● **Your task**
Within the records, which lines hold the string "icon"? Report each one by copying it.

Stored data entries:

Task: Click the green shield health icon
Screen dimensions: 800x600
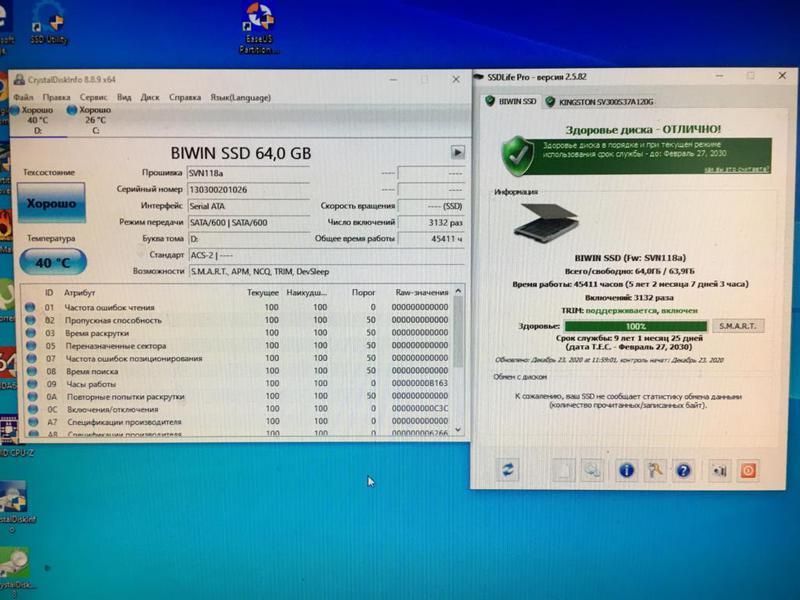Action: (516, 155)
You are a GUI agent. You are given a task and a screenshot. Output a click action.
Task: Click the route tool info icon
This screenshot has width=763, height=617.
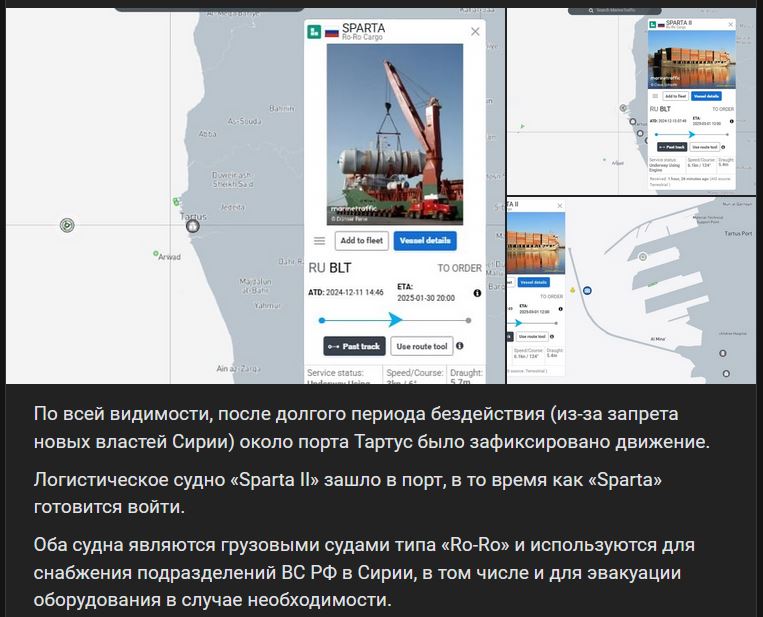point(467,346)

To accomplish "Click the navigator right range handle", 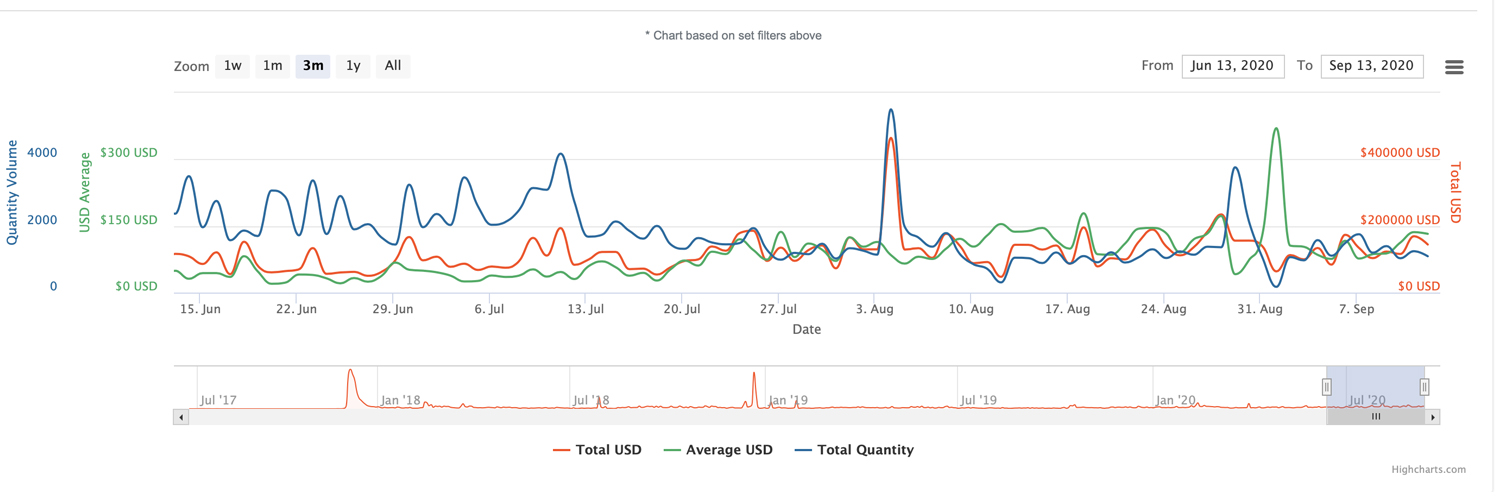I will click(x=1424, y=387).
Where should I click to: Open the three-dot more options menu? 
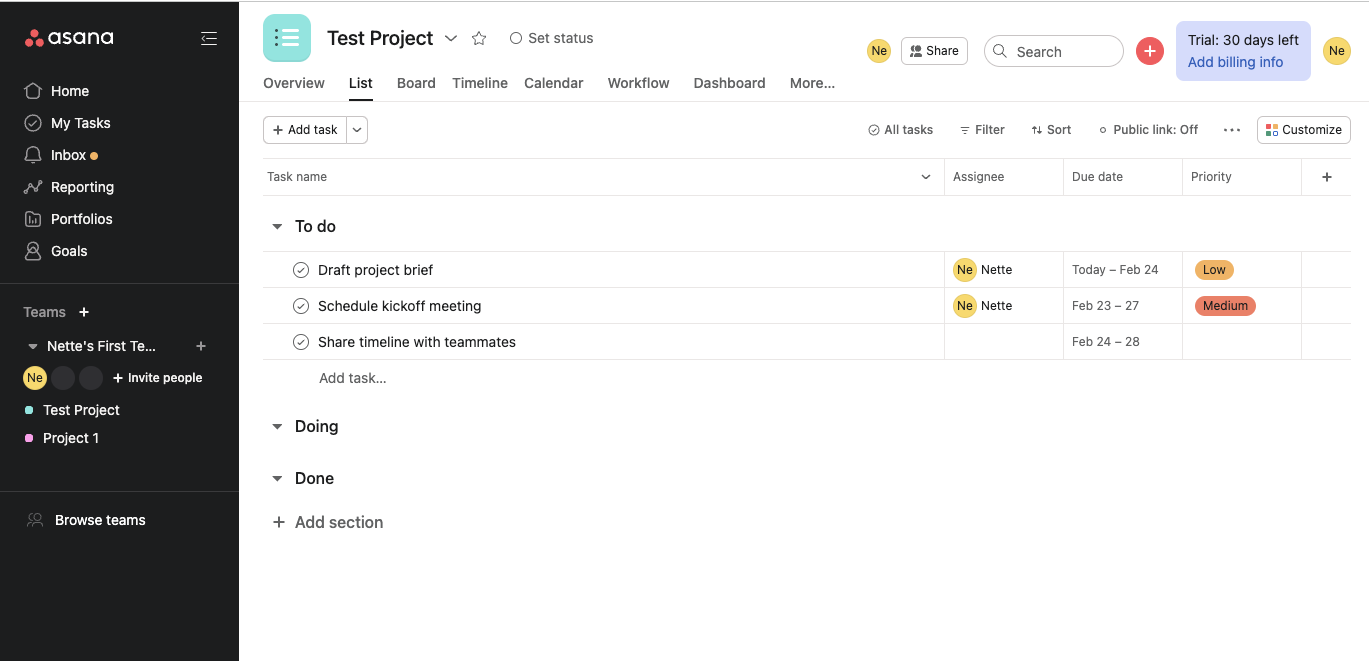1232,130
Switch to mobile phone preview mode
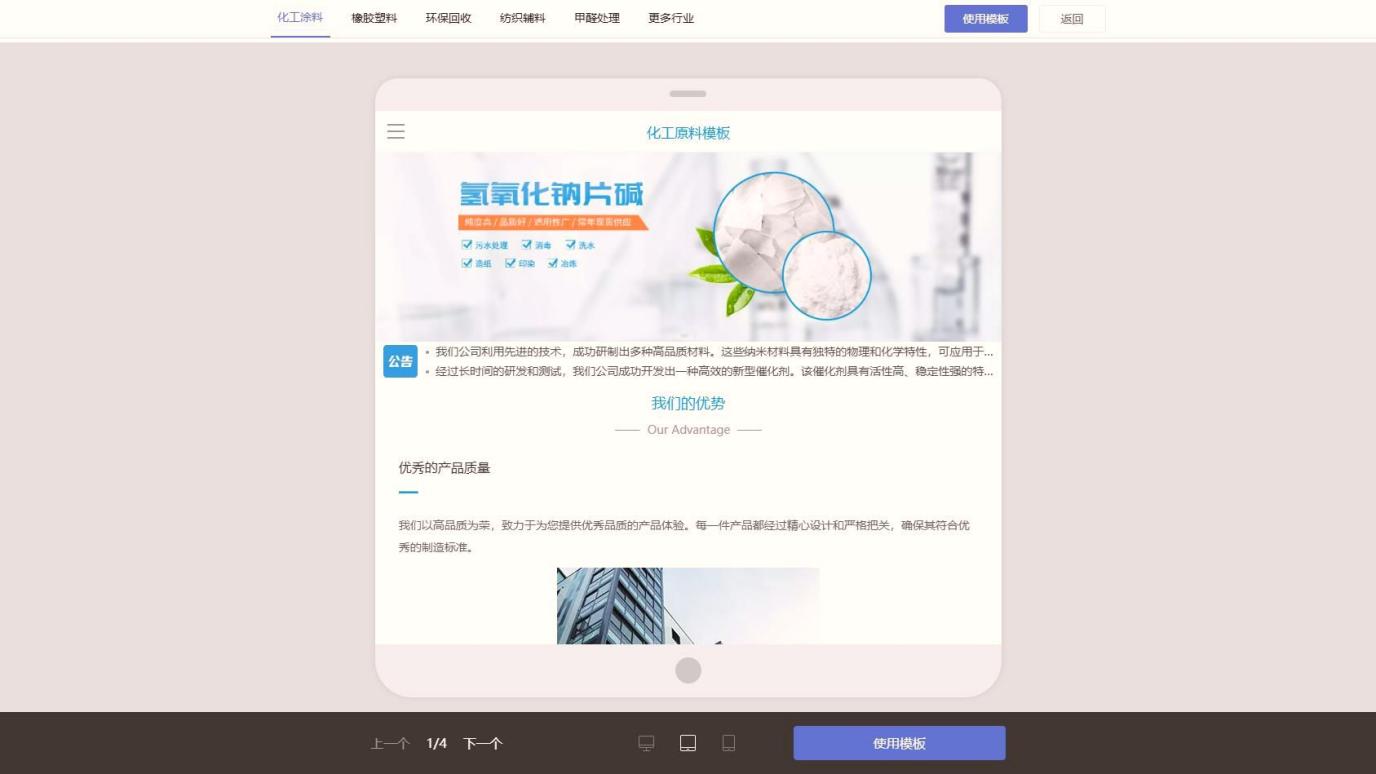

● **Exercise result**
Task: Click the green shield health icon
Task: Click the route tool info icon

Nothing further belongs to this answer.